La incorporación al reparto del eminente Emil Jannings, uno de los actores más ampulosos de la historia del cine, literalmente inaguantable cuando no lo domaban genios como Murnau o Von Sternberg, tampoco serviría para atraer a la gente a las taquillas. Su papel de Nerón le venía como anillo de los nibelungos al dedo, pues su garantía de eficacia se la estaba otorgando lo bigger than life. Y todos sabemos que Nerón nunca fue un maestro zen. A diferencia del excepcional (y primigenio) Carlo Cattaneo o el posterior -y definitivo- Peter Ustinov, el gran (en todos los sentidos) Jannings compuso un emperador tiránico, despiadado, extremadamente masculino. Su afectación no estaba basada en un amaneramiento matizado por una fina inteligencia (típico de un inglés como Ustinov), sino que en ella se delataría todo el terror de una época que pronto sería mal imitada por el nuevo regimen alemán, aún ligada al expresionismo tan pujante y del que venía el propio actor. Una afectación, en definitiva, que no dejaba un ápice para la frivolidad. Lógico que con los años, Emil Jannings terminase por convertirse en el actor oficial del Tercer Reich. Era, sin duda, un peso bien pesado para su maquinaria de valores. Tan pronto lo vemos aparecer en la pantalla nos damos cuenta de su poderío negativo: mandando arrojar a un enorme estanque plagadito de morenas mortíferas a cuanto ser le contradiga (resultan insólitas las tomas con cámara submarina, donde las alimañas se ceban mordiendo senos desnudos). Esa maldad no hace distingos ni en sexo ni en creencias. Pero es bien sabido que ante esto último, César fue un implacable. Ya se lo decía la pitonisa en su bola de cristal: hay que parar a estos cristianos que sólo van a traer a la Ciudad Eterna fuego y destrucción (y la bola no engañaba, asi se veía gracias a un ingenioso truco de sobreimpresiones).
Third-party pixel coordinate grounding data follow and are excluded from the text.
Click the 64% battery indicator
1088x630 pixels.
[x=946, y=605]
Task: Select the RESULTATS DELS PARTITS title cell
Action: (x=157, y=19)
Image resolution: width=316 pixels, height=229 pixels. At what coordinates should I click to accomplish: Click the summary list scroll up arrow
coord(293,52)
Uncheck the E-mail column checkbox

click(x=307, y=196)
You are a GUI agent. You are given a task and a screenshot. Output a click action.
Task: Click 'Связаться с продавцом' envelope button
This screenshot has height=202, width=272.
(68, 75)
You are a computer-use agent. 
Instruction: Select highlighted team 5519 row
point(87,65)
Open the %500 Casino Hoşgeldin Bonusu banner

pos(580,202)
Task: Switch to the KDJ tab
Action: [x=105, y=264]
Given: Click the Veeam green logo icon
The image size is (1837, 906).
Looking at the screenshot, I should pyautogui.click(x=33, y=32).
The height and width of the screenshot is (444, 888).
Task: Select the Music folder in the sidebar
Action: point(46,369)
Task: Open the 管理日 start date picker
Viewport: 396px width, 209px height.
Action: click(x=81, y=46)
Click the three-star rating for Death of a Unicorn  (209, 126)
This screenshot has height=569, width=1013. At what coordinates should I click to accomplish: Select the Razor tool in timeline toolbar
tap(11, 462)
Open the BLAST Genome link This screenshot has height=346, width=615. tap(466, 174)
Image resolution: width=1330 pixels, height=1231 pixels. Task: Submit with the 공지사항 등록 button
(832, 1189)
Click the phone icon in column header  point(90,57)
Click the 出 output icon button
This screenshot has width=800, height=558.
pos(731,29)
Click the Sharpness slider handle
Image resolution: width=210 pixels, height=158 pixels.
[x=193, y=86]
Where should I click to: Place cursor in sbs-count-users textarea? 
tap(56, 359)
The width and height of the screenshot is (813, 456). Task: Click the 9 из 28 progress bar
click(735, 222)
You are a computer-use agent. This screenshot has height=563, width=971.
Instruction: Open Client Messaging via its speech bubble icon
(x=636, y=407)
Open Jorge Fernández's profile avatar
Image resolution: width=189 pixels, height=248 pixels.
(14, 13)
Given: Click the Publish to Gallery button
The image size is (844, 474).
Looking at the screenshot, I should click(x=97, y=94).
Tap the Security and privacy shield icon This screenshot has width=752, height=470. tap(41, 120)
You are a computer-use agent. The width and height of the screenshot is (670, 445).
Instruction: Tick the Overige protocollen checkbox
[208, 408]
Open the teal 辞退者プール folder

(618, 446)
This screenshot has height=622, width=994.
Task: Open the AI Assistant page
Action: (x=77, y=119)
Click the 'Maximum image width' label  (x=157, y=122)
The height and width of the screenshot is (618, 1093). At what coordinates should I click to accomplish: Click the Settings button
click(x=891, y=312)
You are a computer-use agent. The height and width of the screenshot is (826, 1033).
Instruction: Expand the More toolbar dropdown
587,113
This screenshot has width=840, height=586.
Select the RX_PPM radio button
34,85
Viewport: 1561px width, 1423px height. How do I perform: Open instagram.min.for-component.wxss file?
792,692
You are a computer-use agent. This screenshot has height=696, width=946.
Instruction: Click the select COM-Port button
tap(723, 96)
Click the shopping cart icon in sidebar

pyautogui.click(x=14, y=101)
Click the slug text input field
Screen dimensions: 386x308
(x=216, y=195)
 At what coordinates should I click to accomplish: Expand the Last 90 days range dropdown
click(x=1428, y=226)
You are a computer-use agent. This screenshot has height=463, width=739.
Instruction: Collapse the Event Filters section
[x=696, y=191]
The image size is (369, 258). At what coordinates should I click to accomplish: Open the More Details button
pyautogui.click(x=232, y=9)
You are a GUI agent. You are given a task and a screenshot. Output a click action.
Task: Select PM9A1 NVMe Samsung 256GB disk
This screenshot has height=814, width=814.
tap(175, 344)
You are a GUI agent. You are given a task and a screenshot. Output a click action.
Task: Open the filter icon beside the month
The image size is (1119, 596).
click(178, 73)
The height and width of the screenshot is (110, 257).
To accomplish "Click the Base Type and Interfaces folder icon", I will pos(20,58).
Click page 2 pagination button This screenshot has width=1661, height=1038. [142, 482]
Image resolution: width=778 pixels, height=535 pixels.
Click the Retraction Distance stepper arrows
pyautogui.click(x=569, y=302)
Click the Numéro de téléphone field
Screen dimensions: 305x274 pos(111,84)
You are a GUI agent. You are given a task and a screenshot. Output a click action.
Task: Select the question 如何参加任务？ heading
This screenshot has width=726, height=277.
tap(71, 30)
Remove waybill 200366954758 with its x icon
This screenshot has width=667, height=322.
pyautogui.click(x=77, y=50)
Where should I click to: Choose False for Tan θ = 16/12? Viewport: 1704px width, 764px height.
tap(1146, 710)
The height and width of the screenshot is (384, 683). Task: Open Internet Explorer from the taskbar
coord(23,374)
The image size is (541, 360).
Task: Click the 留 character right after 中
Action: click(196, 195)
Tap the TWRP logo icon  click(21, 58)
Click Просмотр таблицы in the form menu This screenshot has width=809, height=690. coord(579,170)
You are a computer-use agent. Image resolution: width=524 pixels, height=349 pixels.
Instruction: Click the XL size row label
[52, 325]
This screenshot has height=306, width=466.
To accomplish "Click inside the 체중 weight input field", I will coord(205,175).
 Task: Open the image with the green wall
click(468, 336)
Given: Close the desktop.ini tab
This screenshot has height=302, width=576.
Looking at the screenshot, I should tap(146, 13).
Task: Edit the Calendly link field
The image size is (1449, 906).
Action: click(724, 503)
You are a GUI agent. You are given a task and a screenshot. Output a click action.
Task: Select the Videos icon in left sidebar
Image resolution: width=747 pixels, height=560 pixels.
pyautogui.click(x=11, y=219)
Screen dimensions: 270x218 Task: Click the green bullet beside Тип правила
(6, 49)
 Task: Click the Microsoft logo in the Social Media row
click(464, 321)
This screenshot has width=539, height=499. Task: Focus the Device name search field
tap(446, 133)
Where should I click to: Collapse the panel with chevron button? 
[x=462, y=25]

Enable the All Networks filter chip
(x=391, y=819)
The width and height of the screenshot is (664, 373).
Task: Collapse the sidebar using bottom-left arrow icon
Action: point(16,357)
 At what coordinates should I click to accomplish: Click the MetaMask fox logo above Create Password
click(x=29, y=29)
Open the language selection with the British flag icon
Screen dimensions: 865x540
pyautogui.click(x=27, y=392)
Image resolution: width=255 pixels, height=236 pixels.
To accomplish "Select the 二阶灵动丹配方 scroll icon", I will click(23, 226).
En el circo, Nerón y su exquisita Popea presencian cómo van siendo zampados los más estúpidos cristianitos del contorno. Las torturas son escalofriantes y, sobre todo, muy realistas (se cuenta como anécdota macabra, que el propio actor que encarnaba a Séneca fue devorado por un león durante el rodaje): asi la abnegada Livia, arrastrada por aurigas en sus cuádrigas alrededor del recinto hasta que, por milagro divino, logra incorporarse para acabar montada en el carro (para pasmo de sádicos y de futuras Nyokas) o la pelea tópica que enfrenta al humano con la bestia (Ursus y el enorme buey, al que desnucará sin contemplaciones).
Independientemente de la personalidad arrolladora de un Nerón Jannings (que elige, finalmente, el suicidio con puñal en la yugular), de una Popea suntuosa en su divismo monárquico (Elena Di Sangro), de un Petronio árbitro de la elegancia (con o sin musa al lado), triunfaría en su revisión actual la muchedumbre. Esos magníficos movimientos de masas, con miles de extras cupiendo a la perfección en planos majestuosos, de grande machine.
Pero entonces, en la fecha de su estreno, la épica gloriosa nada pudo hacer frente al hijoputesco, implacable Tiempo. A fin de cuentas, siempre es éste bastardo quien termina dictando la última palabra (en su momento, con el pulgar señalando hacia abajo).

2 comentarios:

filomeno2006 dijo...

En un programa de la RAI dedicado a Kirk Morris, alguien puso en duda la fortaleza de Reeves, diciendo que no podía levantar en peso a las actrices; sin embargo, G. Gemma manifestó que lo que ocurría es que la fuerza estaba desequilibrada entre el brazo izquierdo y el derecho.....El presentador del programa era Pipo Baudo.......

maciste II dijo...

Existe una foto en la que levantaba ¡cuatro chicas!,todas sentadas encima de una tarima.
Agradezco el comentario,Filomeno. Saludos.